[[ THE DATA open ]]
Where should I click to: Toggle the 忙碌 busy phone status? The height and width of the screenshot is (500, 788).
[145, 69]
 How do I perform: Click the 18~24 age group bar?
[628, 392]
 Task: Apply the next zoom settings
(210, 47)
[[ THE DATA closed ]]
[[ THE DATA open ]]
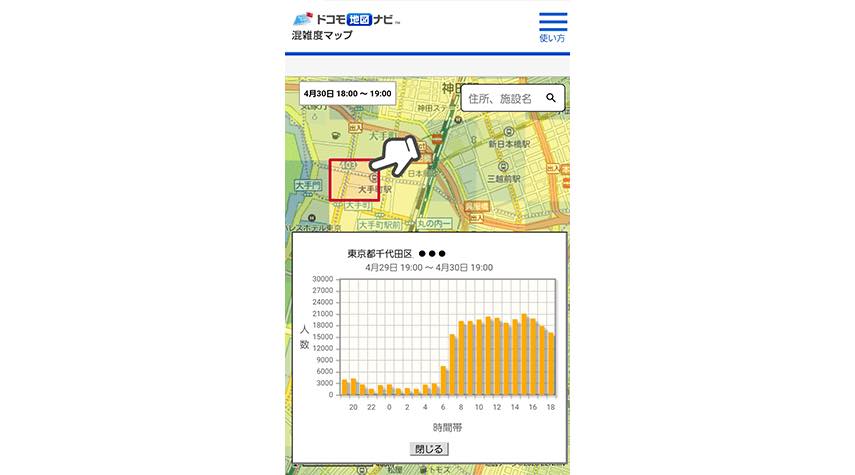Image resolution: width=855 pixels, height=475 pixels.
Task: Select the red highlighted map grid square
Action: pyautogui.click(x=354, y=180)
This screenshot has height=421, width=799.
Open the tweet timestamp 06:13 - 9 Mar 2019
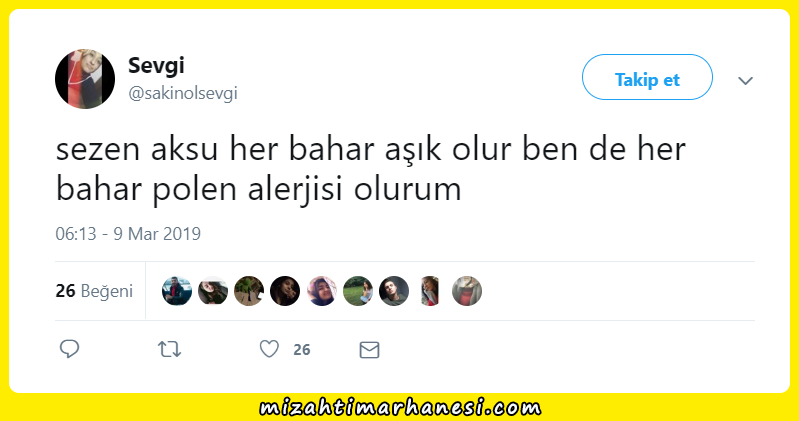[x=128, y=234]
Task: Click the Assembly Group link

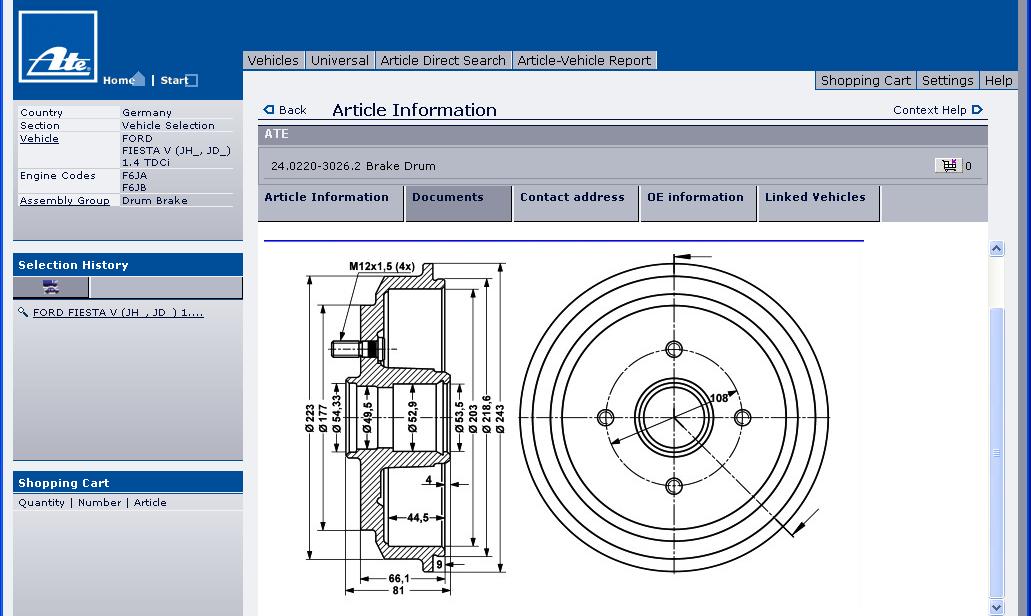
[[ THE DATA closed ]]
TASK DESCRIPTION — Beginning at the line above that contains "This screenshot has height=421, width=799." and going on through the line that contains "Task: Click the Assembly Group link", please copy every line exactly, leaving the pictures out and adding nothing.

RESULT FOR THIS EXERCISE —
This screenshot has height=421, width=799.
Open the tweet timestamp 06:13 - 9 Mar 2019
[x=128, y=234]
Task: Click the Assembly Group link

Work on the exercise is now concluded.